Money

Mark Cuban’s advice for young people starting a business: ‘It really comes down to one simple thing’

Billionaire Mark Cuban was only 12 years old when he launched his first side hustle, so he knows what it takes to start a business at a young age.

And, he says there’s one simple thing you need to consider if you want to do it, too.

“The key to starting a business when you’re young is doing things that you can do yourself — things you can do with your own time,” Cuban recently told a group of high school students at Lewisville High School in Texas.

That means starting with what you know, he noted.

“If it’s a product, do something that’s easy for you to get and easy for you to sell,” Cuban said, adding: “It really comes down to one simple thing. The best businesses are things you can control and do yourself. That’s what being an entrepreneur is all about.”

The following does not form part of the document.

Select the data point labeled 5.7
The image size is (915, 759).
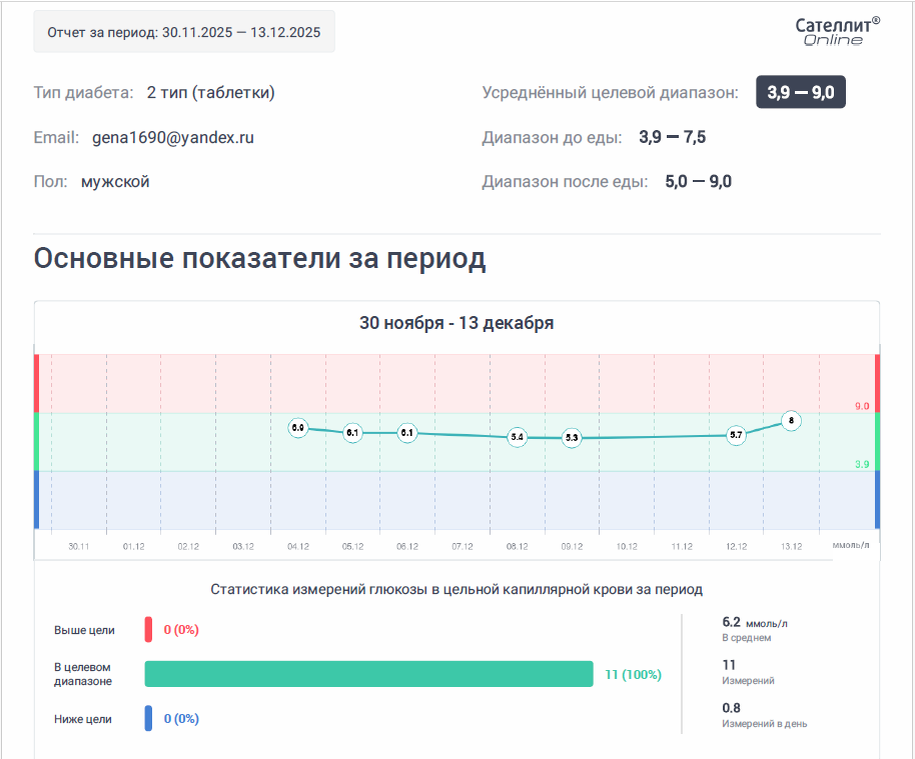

Cuban famously got an early start learning to run his own business as a pre-teen selling garbage bags door-to-door in a Pittsburgh suburb. Later, he sold a variety of collectibles, from baseball cards to coins and stamps, saying the proceeds helped pay for his college tuition.

In each of those cases, Cuban used household items and collectibles that were accessible to a kid and sell them for a profit — following his own advice for teenagers today.

Similarly, as a college student, he worked as a bartender and taught dance lessons to make extra money. Cuban later showed off his dance skills publicly by appearing on “Dancing With the Stars” in 2007, finishing 8th in the competition.

“I was a hustler … I have always been selling. I always had something going on. That was just my nature,” Cuban said during a 2016 episode of ABC’s “Shark Tank.”

Now, Cuban says he regularly tells kids and teenagers looking to start their own businesses to do what he did. Build around “something they can make or a service they can offer to friends, family and neighbors,” he told CNBC Make It in September.

That’s easier said than done, of course: Successfully launching and growing your own business is infamously challenging. Roughly 20% of new businesses fail within a year of launching, according to data from the U.S. Bureau of Labor Statistics.

“Being an entrepreneur and starting a business doesn’t mean it’s going to be easy and all of a sudden you make a lot of money,” Cuban told the students at Lewisville High School. “Being an entrepreneur is the harder way.”

If it was easy, he added, “you all would already be doing it and coming on ‘Shark Tank’ and taking my place.”

Finding something you can control and do yourself is hard enough. Becoming great at it — which, incidentally, is Cuban’s No. 1 rule for making money — is a lot harder.

It involves extensively researching your business plan and potential competition, seeking out funding, and creating backup plans to allow for flexibility if you need to adjust on the fly, the billionaire has previously said.

As long as you don’t mind putting in that work, especially after you choose your business opportunity, a world of opportunity can open up for you, Cuban told the high school students.

“If you’re willing to take the initiative and start a business, anything is possible,” he said.

Disclosure: CNBC owns the exclusive off-network cable rights to “Shark Tank.”